Audrey shakes her head.
“You berk,” she says. “You bleeding berk.”
I let go of her wrists and cock my leg and swing off the bed and pick the phone up again and still there’s nothing but a stem reply so I smash the receiver down and pour myself some more champagne.
“I mean,” Audrey says, “not only are you prepared to fuck up the whole of our remaining lives, you’re going to do it by speaking your piece via the hotel switchboard. Jesus. I must have been mad, that’s what I must have been.”
“You want some more?” I ask her.
She sits up and places her feet on the floor and bends forward and picks up her handbag and takes out her cigarettes and lights up.

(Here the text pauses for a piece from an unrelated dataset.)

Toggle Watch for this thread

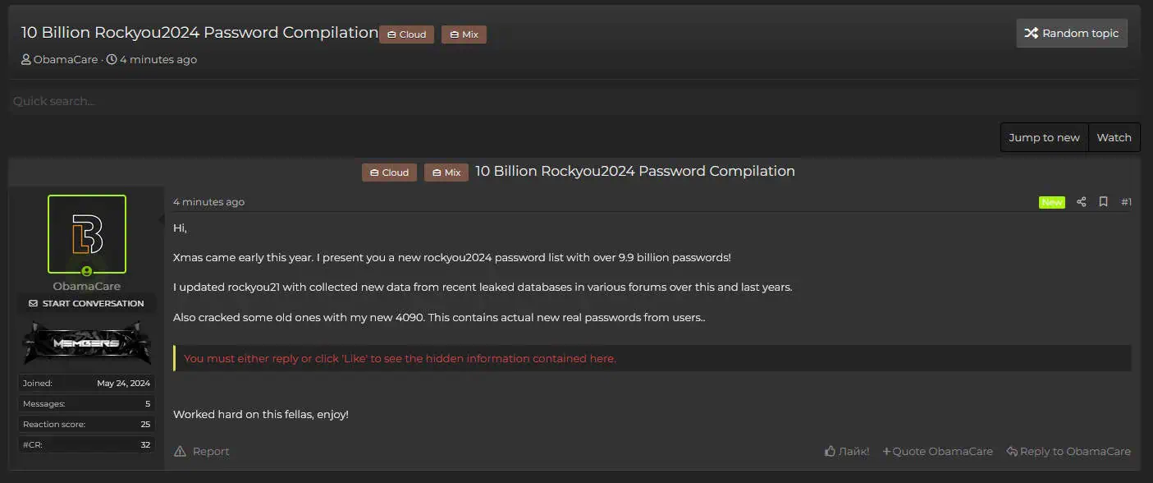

“I said, do you want some more?” I say to her.
She lifts her legs back onto the bed and leans her back against the wall and stares at the wall opposite. Outside, the drill is still pumping away reminding me of what I would have been doing if the Fletchers hadn’t dropped me in all this bother. I have another listen to the receiver but whoever’s supposed to be on the switchboard must be out picking up a little bit extra on the building site opposite because there’s still nothing. So I forget about that for the time being and drain my glass and button up my jacket. This last activity engages Audrey’s attention.

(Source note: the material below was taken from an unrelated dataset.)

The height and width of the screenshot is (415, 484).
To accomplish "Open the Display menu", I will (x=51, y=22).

“What you doing now?” she says.
“I’m going up to the villa and collecting my gear and my readies and then I’m clearing out of this karsi,” I tell her. “Oh yes, and before I do that I’m going to make the phone call from up there to express my long-held beliefs about your old man and his brother.”

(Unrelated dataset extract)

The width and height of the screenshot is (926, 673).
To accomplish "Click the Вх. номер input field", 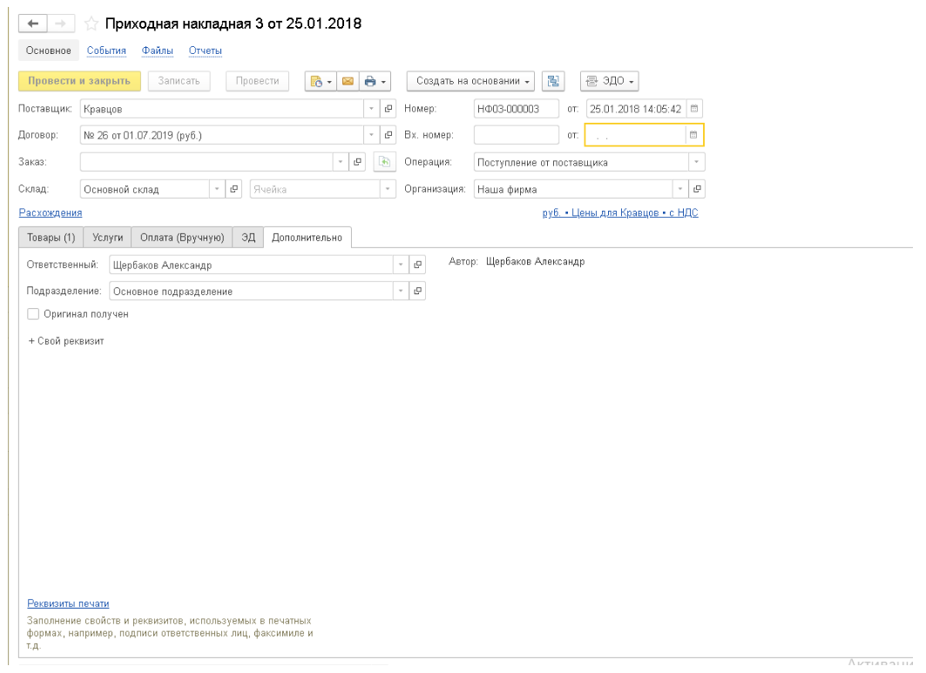I will click(x=516, y=135).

“You’re really going to do that?”
“I’ve told you what I’m not doing.”
“And what about me?”
“That’s up to you.”
“You know what’ll happen if you go.”
“No. I don’t know what’ll happen. You tell me.”
“If you finish yourself with Gerald and Les, you finish yourself with me.”
“Oh yes?”
“Yes. I’ve planned things for too long. And I suppose it’s never occurred to you I could go on my own. It doesn’t necessarily have to be with you.”
“Really. You could get somebody else to do the shopping without you getting shopped yourself?”
“I don’t think that’d be a problem, no.”
“Well, that’s all right, then. That’s fine. That’s sorted. We know exactly where we stand.”
“Too right we do.”
There’s a short silence.
“In that case, have a nice holiday.”
“Too right I will.”
“Good. Don’t forget, if all else fails, there’s always room service.”
“Fuck off, pig.”
“In Spanish, there’s no answer to that.”
I walk over to the door and open it and manage not to slam it hard enough for all the plasterwork to disintegrate, not to mention the unfinished hotel next door.
Before I leave the hotel and get into the Mercedes I go into the bar and order myself a large vodka. The bar is as empty as before and while I’m drinking my drink I consider the scene in Audrey’s bedroom and what she put on me about our well-laid schemes and there’s no contesting that her facts are right; it could well be that my refusal to give D’Antoni a seeing to could bring to an end a less than beautiful friendship and the prospect of an eventually beautiful retirement. I mean, Gerald and Les, cunts that they are, could very easily have me put down, not that face to face I’d be easy to put down even by a team fielding eleven Norman Hunters, but they could arrange it in their normal roundabout kind of way, like dynamiting my karsi seat or putting piranha fish in my water bed. But, in spite of these considerations, the way I’m feeling right now, it’d be more of a likelihood that I’d get to them before they got to me, and it wouldn’t be indirectly; I’ve always partaken my pleasures directly of the flesh. And for that matter the ironic thing would be that being as I am so pissed off with the fact that D’Antoni ever took the trouble to get himself born and into my life in the manner in which he has done, I might easily drive back up to the villa and snuff him just on a personal basis.
I order another quick one before I go, and while it’s coming the organist starts up his water torture again; this time it’s “Tie a Yellow Ribbon.” I down my drink and try hard not to draw an analogy.